There was also a movement towards ceremony, which included the building of temples and pyramids. The Olmecs or “rubber people” were an early group that focused on ceremony. The society was likely an authoritarian government. There are multiple relics of the culture around Central America. It is now known why the society failed; however, other Mesoamerican communities adopted their ideas and practices. This included growing maize (an early form of corn) and also using the same calendar as the Olmec priests.
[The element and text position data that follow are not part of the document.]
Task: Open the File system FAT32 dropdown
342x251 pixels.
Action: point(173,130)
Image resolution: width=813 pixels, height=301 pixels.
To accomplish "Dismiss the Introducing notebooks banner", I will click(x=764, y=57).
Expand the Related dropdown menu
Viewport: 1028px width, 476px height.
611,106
The Mayans, a more well-known group, are the heirs to the Olmecs. In this period, written language developed, and societies became more complex. It is believed that the societies rise followed that of other societies in the world. The Mayans grew into a powerful force and arranged themselves into small city-kingdoms, like a city-state. While scholars originally believed these were peaceful groups, new evidence suggests otherwise. They were often at war with each other. Captives were brought back from the battles and eventually sacrificed. However, they may have served as slaves for a number of years before their deaths. Around 800 CE., Mayans began to desert their cities and a decline in the society occurred. Historians do not agree on the reason; it may have been political, natural, or economic. During their time though, Mayans were known for elaborate religious rituals and calendars. The priests accurately determined the solar year as 365.25 days, nearly exact to what we currently use.
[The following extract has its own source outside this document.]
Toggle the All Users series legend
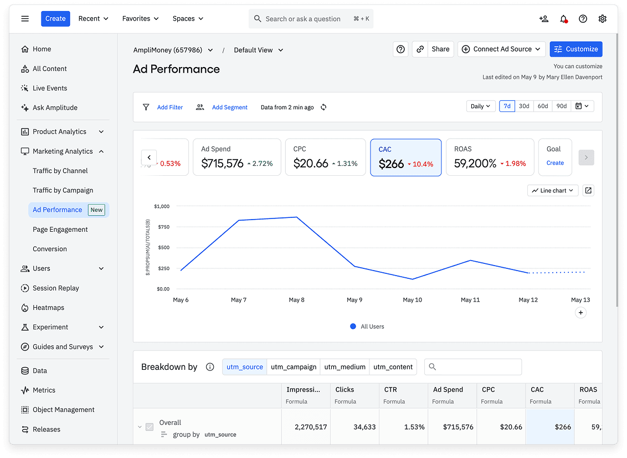The height and width of the screenshot is (458, 627). [367, 326]
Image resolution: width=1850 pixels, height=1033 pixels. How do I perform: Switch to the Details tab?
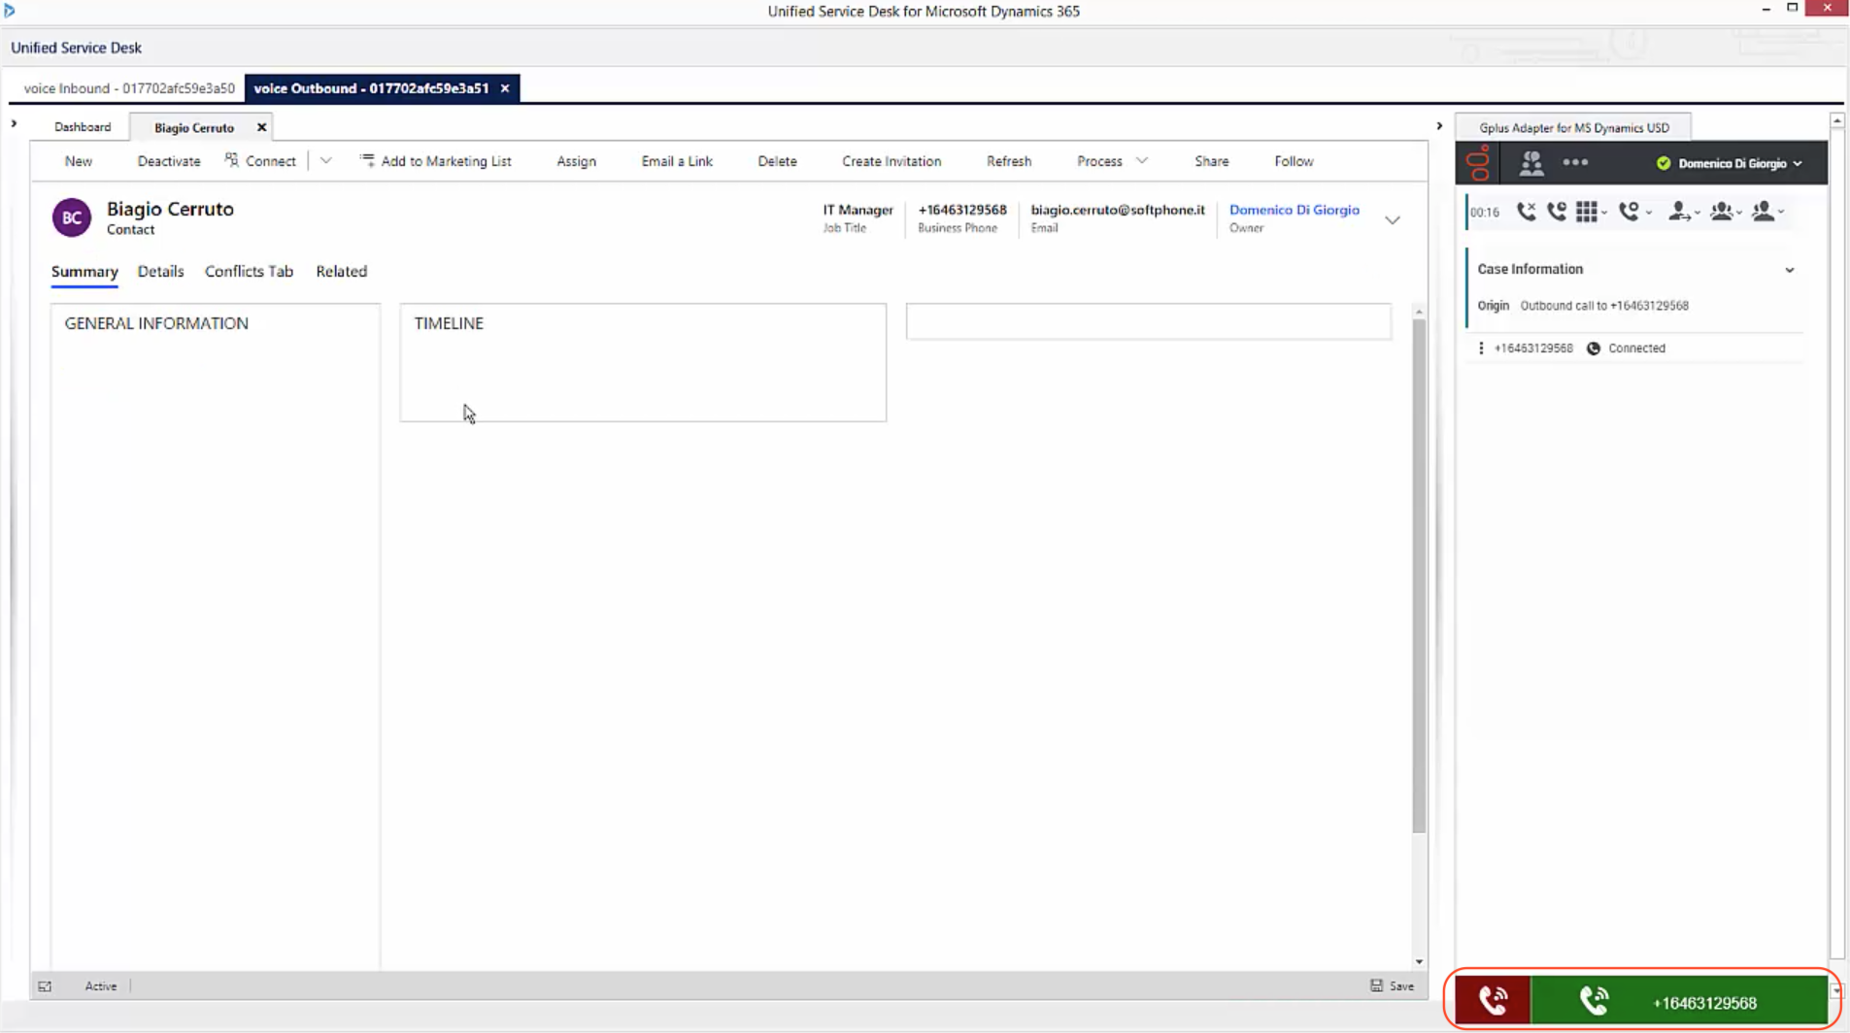[160, 272]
The Mayans also worked to further develop the written language. Eventually, this became an intricate, yet flexible form of writing. The records left behind by the Mayans included history, poetry, and mythology. However, there were more practical records, such as administrative ones. The writings are found on both monuments and early forms of paper, such as tree bark and deer skin. Tragically, when the Spanish arrived in the Mayan lands in the 16th Century CE., they destroyed many of the writings of the Mayans. They wanted to undermine the religious beliefs of the indigenous peoples. Only four books survive to date. These books focus on the Mayan calendar and astronomical writings.
The Mayans were not the only society in Mesoamerica though. The Teotihuacan developed in the modern region of Mexico. By 500 BCE, this group had developed into an agricultural community. They built the Pyramid of the Sun, a massive tribute to the sun. Their society included priests, scholars, artisans, merchants, and farmers. Clearly, they were a diverse group of people. They also established significant trade routes and networks to trade with nearby communities. They did not have any form of military organization until 500 CE. Their power came from their ability to trade goods. However, they eventually needed to establish some military strength. Their society was a strong one until approximately 650 CE. By the 8th Century CE, they were ransacked and did not survive.
South America followed similar patterns in growth and development. However, the Andeans developed completely independently of Central American societies. The region of the Andes produced maize, but also produced large amounts of precious metals. Other important crops included beans, peas, and even cotton. Cotton was made into fishing nets, which provided a useful source of protein. Around 1800 BCE, they had also developed a system of canals to irrigate the arid inner lands. By 1000 BCE, a cult, The Chavin cult, developed. No information exists about this cult. However, at the same time, the society became more complex. Artisans developed new techniques, including pottery and weaving. The precious metals were also made into elaborate types of jewelry. However, it is not believed that this culture resulted in any political or civic groups for the society.
The chapter also discusses early groups in Oceania. These include groups in Australia and New Guinea. Most of these groups were hunters and gatherers. However, approximately 10,000 years ago, the peoples of New Guinea developed into an agricultural society. The aboriginals of Australia continued in their lifestyle. The Aboriginals lived in small migratory groups. They mostly had a plant-based diet, but did use tools and weapons to kill animals for food. In New Guinea, about 5,000 years ago, exposure to individuals with sea-faring skills changed the society. These sea-faring individuals brought foods such as yams, chickens, and pigs to the people. The indigenous groups began to cultivate the foods and to raise animals for food.
It is important to recognize that the early peoples of the Americas, Australia, New Guinea, and other regions were distinct groups of people. While most began as hunters and gatherers, some developed into agricultural communities. All of them used the resources available to them to strengthen their communities. However, many of the communities still fell due to various influences. These influences may have included natural disasters, famine, plague, war, or economic factors.